§ **THE PROBLEM**: Lay out the material starting at the line containing "Click the first designer's avatar photo" and ending at the line containing "Screen dimensions: 721x507 [x=98, y=90]" as a Markdown table with the columns Row and Line, one row per line and blank lines skipped. Leave the pictures out of the table.
──────────────────────────────
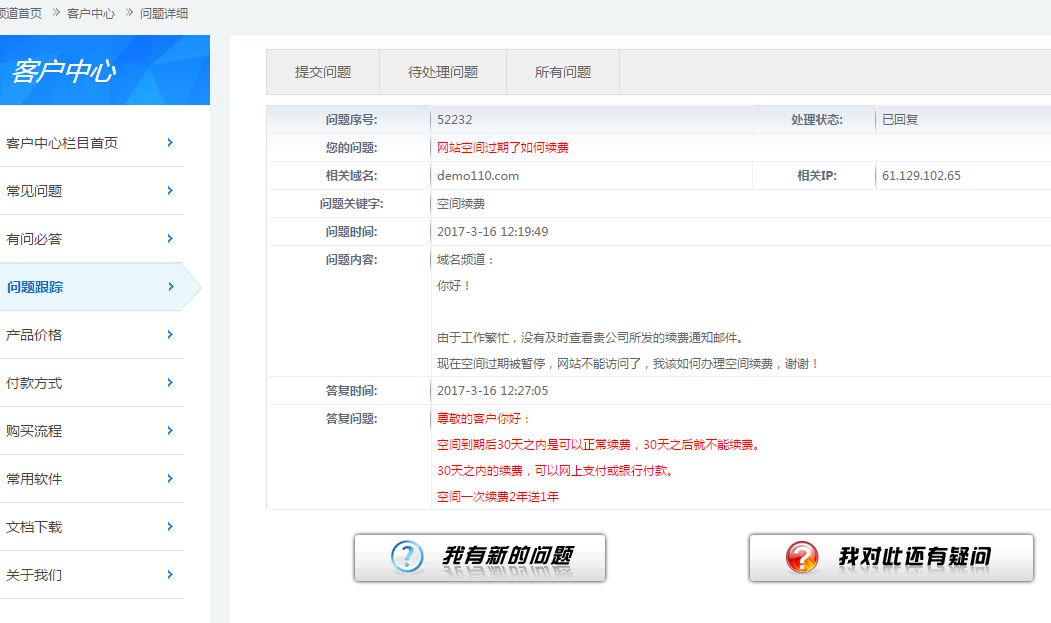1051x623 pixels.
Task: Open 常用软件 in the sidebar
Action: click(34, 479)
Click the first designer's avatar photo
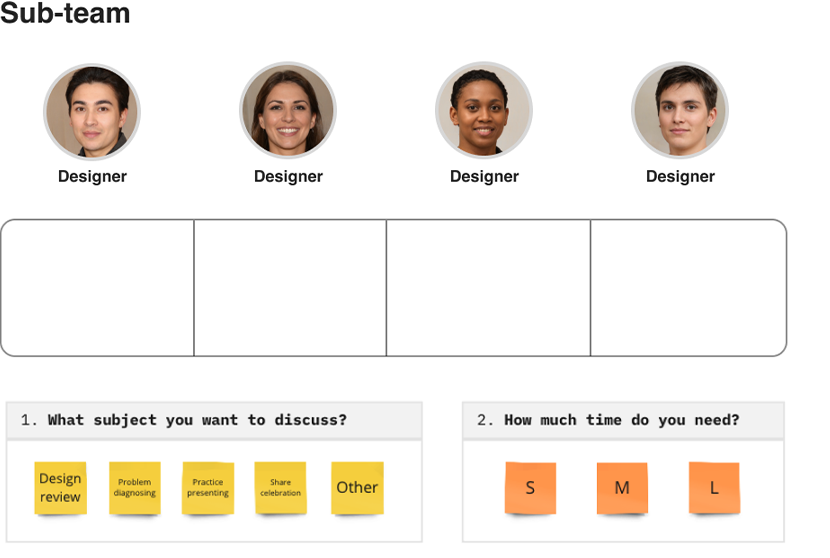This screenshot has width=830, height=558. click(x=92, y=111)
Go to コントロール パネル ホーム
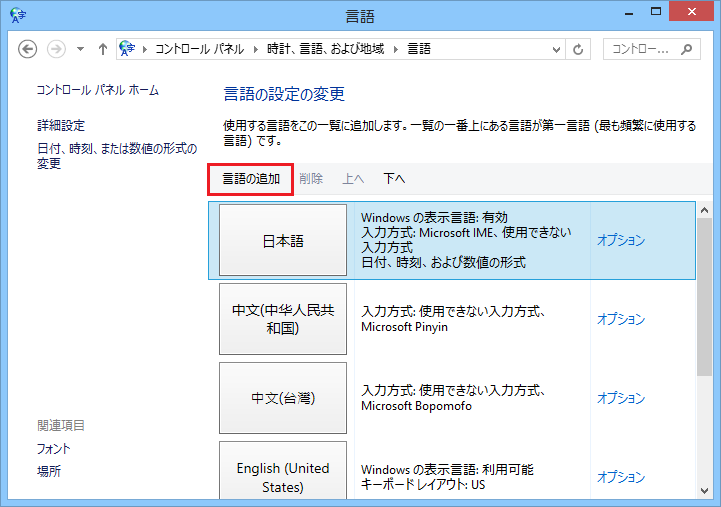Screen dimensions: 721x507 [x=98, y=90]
──────────────────────────────
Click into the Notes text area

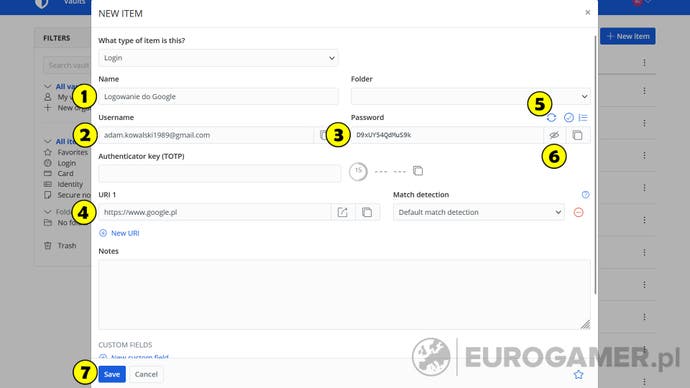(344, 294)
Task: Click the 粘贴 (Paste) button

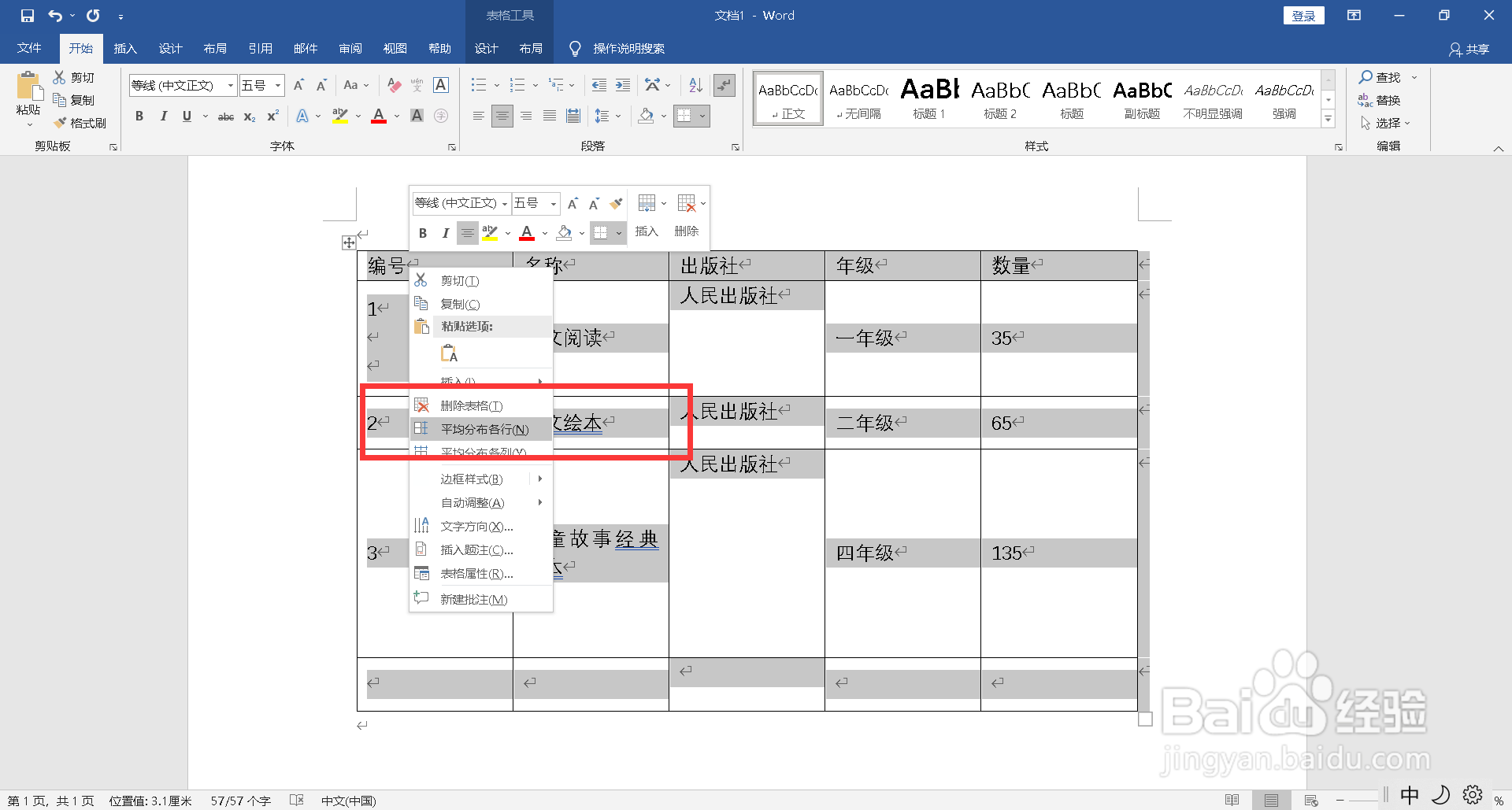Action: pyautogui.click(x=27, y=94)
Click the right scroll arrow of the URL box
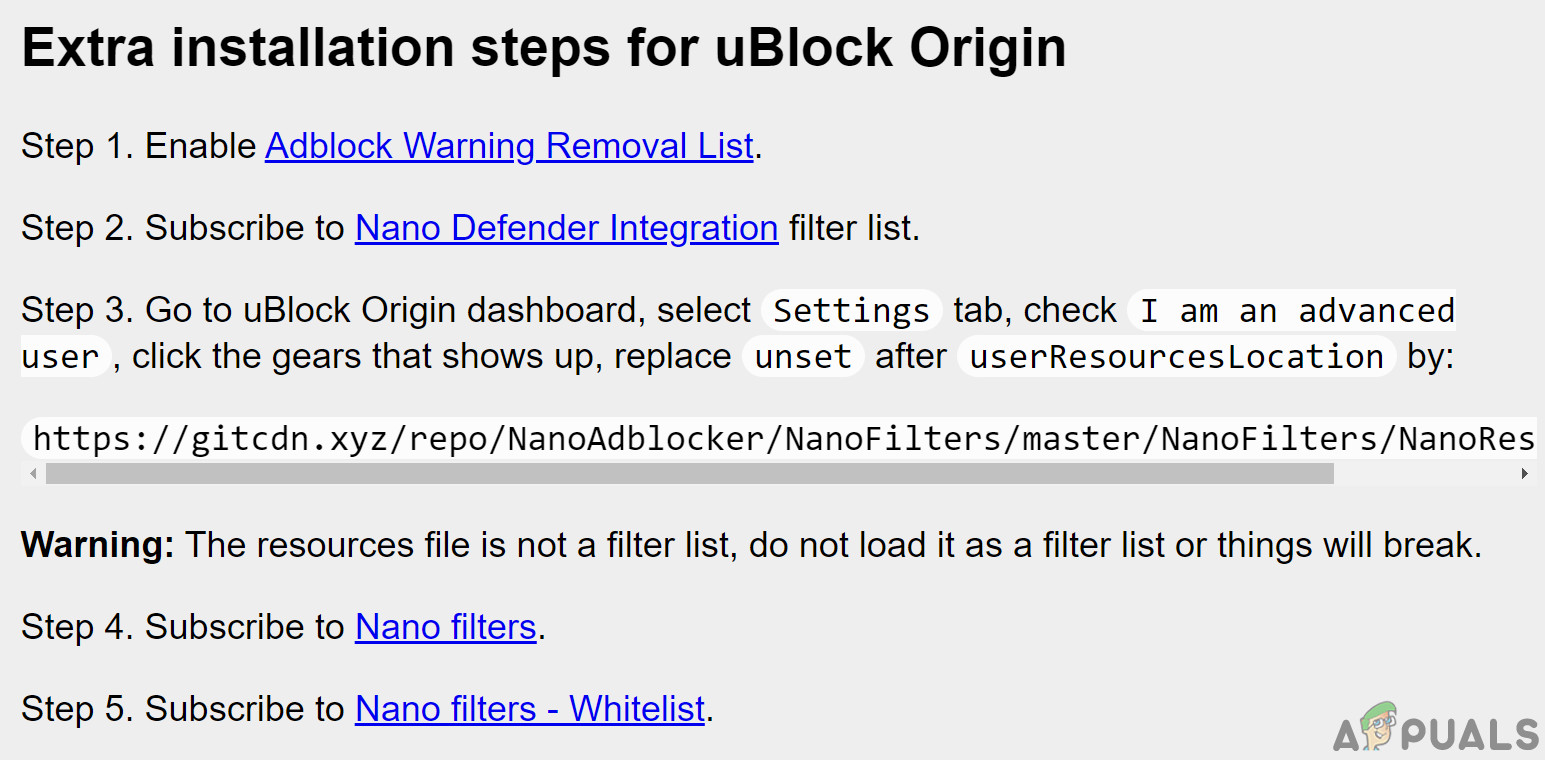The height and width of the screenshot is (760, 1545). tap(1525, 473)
──────────────────────────────
§ **ANSWER TO THIS TASK**:
| Row | Line |
|---|---|
| 1 | Click the first designer's avatar photo |
| 2 | This screenshot has width=830, height=558. click(x=92, y=111) |
| 3 | Go to コントロール パネル ホーム |
| 4 | Screen dimensions: 721x507 [x=98, y=90] |